Principal Site Reliability Engineer | mailkube - Modern Email Infrastructure for Developers

About the Role

The Principal Site Reliability Engineer owns the reliability posture of mailkube’s entire production platform. This is a senior individual-contributor role with broad organisational influence — you’ll define how we build, operate, and scale infrastructure across the company.

You’ll work directly with engineering leadership to set the technical direction for observability, incident management, and capacity planning. You’re the person who sees the system as a whole and keeps it healthy as we grow.

What You’ll Do

Own the SLO/SLI framework across all production services and drive adoption with product engineering teams
Design and operate multi-region, high-availability infrastructure for email delivery at scale
Lead the incident response programme: on-call rotations, blameless postmortems, runbook culture
Drive infrastructure-as-code practices with Terraform across AWS and GCP
Define the observability stack — metrics, logs, traces — and ensure every service is instrumented correctly
Mentor and grow a team of SREs; set technical standards and review architecture decisions
Partner with security on hardening, compliance, and threat modelling

What We’re Looking For

8+ years of infrastructure or SRE experience, with at least 3 in a senior or staff-level role
Deep expertise with Kubernetes in production (multi-cluster, multi-region)
Strong IaC background — Terraform required, Pulumi a bonus
Hands-on experience with a major cloud provider (AWS preferred, GCP experience valued)
Solid observability experience: Prometheus, Grafana, OpenTelemetry, distributed tracing
Strong scripting and automation skills in Python and/or Go
Proven incident response leadership — you’ve owned major incidents end-to-end
Network fundamentals: DNS, TLS, BGP, CDN/edge routing

Nice to Have

Experience with email infrastructure (SMTP, deliverability, SPF/DKIM/DMARC)
Familiarity with eBPF-based networking or observability tooling
Security certifications or formal training in threat modelling

What We Offer

Fully remote, async-first — work from anywhere
Competitive base salary + equity
Annual learning & conference budget
Home office stipend
Flexible working hours, no core hours required

Dataset rows:
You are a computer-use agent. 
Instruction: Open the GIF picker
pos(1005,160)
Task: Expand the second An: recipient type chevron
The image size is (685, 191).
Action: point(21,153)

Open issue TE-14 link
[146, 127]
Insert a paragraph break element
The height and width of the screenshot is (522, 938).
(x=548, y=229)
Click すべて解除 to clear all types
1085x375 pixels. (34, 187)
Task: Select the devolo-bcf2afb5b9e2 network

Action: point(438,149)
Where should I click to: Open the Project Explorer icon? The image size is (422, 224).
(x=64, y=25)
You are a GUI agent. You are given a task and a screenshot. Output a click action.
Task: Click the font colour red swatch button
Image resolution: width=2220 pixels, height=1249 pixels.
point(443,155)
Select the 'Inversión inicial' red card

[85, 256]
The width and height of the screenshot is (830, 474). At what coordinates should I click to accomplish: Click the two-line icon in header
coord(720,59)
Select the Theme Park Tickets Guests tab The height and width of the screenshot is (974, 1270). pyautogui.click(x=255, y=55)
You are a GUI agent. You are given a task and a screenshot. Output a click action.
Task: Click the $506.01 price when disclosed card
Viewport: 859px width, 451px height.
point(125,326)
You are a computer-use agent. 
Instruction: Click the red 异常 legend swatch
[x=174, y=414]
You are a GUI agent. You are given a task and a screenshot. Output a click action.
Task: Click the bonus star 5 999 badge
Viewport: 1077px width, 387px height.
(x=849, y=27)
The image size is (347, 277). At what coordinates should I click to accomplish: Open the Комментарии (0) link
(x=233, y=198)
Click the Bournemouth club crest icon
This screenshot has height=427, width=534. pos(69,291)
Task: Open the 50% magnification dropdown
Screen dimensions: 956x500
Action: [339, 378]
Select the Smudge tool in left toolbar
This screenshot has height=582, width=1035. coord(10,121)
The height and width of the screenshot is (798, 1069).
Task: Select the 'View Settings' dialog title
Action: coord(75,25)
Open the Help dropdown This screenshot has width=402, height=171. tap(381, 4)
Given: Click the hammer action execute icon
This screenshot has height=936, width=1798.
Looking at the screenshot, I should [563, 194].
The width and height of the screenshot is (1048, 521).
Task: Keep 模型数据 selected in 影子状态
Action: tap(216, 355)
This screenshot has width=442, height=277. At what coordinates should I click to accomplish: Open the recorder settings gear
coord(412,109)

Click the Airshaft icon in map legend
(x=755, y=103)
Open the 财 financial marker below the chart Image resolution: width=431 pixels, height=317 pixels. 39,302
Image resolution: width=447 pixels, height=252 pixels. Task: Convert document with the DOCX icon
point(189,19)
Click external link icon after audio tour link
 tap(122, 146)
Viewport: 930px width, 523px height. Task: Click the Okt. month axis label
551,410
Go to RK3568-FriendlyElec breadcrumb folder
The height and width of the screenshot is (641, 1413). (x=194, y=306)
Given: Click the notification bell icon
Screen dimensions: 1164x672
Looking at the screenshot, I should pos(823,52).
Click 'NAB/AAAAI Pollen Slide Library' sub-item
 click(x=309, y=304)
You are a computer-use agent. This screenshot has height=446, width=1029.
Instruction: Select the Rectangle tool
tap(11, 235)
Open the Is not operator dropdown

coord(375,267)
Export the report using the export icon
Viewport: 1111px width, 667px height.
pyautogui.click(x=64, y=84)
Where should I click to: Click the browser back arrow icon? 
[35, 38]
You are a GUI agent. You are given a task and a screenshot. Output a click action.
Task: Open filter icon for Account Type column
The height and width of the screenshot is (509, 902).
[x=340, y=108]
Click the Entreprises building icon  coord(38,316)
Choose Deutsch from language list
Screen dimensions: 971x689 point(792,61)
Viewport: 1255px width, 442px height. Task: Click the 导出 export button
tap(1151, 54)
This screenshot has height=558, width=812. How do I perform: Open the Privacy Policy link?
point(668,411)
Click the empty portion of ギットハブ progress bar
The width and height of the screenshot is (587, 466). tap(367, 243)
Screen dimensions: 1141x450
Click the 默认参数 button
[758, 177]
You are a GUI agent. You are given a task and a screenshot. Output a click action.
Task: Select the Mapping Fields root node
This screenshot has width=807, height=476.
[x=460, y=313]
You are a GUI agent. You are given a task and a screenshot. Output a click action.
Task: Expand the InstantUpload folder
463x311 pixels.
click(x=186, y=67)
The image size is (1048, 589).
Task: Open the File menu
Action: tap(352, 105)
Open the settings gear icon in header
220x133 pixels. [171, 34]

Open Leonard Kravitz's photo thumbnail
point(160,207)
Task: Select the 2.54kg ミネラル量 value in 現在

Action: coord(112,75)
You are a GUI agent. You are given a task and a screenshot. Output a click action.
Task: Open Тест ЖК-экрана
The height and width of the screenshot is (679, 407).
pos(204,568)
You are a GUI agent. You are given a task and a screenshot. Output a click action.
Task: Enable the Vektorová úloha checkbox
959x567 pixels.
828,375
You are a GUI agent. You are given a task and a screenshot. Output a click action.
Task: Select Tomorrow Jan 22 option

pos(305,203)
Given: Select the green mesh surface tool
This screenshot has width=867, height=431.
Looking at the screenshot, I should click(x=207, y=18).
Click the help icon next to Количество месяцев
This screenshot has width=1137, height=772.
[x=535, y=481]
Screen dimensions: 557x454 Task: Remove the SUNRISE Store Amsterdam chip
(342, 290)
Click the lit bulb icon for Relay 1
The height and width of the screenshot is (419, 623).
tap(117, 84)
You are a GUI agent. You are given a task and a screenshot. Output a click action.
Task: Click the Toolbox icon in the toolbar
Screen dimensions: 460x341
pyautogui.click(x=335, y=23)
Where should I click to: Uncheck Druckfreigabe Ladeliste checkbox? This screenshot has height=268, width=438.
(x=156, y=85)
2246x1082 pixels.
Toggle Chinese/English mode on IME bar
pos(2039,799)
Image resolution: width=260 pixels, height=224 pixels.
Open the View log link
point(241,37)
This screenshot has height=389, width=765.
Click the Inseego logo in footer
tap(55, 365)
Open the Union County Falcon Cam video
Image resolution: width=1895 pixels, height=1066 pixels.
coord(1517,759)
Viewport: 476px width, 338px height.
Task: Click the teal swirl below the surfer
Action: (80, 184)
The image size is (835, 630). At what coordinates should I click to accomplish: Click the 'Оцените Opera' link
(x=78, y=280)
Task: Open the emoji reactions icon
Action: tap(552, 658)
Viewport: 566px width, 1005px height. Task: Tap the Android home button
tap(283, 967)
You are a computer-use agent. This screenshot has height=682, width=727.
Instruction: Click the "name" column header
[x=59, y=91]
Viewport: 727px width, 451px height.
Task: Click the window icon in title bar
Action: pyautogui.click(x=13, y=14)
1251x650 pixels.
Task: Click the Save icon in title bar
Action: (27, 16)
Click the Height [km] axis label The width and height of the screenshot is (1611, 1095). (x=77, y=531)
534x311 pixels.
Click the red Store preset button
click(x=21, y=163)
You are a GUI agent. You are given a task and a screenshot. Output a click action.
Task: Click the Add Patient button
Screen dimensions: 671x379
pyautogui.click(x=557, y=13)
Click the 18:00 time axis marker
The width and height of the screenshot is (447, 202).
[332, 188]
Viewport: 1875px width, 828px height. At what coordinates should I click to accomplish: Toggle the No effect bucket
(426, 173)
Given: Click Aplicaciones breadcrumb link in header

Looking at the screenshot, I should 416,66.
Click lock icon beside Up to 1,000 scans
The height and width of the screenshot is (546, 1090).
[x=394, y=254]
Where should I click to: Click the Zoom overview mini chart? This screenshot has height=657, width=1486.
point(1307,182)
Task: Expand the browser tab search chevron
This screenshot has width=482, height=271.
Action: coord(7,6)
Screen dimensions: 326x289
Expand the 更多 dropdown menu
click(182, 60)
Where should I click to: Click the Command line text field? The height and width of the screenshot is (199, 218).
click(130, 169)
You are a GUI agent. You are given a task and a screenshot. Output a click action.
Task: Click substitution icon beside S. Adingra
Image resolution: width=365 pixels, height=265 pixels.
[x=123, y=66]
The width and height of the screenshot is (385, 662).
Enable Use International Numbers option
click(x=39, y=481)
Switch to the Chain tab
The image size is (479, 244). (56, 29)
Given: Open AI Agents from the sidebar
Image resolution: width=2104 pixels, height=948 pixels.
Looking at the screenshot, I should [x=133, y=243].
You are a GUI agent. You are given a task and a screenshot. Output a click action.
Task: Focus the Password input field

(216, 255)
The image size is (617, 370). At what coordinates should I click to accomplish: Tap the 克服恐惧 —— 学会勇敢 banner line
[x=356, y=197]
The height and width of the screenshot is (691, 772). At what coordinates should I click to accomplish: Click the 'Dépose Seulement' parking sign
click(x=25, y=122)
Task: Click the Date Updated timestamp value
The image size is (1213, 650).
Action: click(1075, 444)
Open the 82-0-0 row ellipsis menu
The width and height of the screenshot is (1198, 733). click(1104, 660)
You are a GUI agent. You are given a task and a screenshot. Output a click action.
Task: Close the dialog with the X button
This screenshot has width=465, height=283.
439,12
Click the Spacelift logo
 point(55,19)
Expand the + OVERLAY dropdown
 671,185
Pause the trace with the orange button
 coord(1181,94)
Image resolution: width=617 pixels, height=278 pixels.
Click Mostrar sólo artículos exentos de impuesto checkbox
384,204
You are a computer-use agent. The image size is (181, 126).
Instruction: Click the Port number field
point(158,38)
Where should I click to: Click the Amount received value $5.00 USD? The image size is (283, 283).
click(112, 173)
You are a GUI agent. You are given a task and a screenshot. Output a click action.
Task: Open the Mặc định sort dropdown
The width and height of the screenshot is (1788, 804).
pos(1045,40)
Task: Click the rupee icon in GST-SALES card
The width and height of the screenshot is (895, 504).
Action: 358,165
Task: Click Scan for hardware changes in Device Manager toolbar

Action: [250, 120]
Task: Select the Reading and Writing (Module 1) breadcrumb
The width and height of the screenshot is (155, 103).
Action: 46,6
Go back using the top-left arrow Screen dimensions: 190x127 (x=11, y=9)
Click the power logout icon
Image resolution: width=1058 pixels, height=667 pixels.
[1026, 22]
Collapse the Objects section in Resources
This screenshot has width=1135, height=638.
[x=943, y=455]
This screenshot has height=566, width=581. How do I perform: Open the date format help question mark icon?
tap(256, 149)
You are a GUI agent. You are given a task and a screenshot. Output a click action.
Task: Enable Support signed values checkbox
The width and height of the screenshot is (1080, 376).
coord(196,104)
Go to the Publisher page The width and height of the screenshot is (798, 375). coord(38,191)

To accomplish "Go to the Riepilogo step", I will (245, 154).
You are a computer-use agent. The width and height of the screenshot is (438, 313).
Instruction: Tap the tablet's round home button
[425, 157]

JOBS »
**A.** Could you write out the job posting word for word, beginning at the words "8+ years of" and stopping after "GCP experience valued)"?
**B.** How would you say this sentence from the job posting in Spanish: "You’re the person who sees the system as a whole and keeps it healthy as we grow."
You won't need the data for this.

RESULTS IN ORDER »
**A.**
8+ years of infrastructure or SRE experience, with at least 3 in a senior or staff-level role
Deep expertise with Kubernetes in production (multi-cluster, multi-region)
Strong IaC background — Terraform required, Pulumi a bonus
Hands-on experience with a major cloud provider (AWS preferred, GCP experience valued)

**B.** Eres la persona que ve el sistema en su conjunto y lo mantiene saludable a medida que crecemos.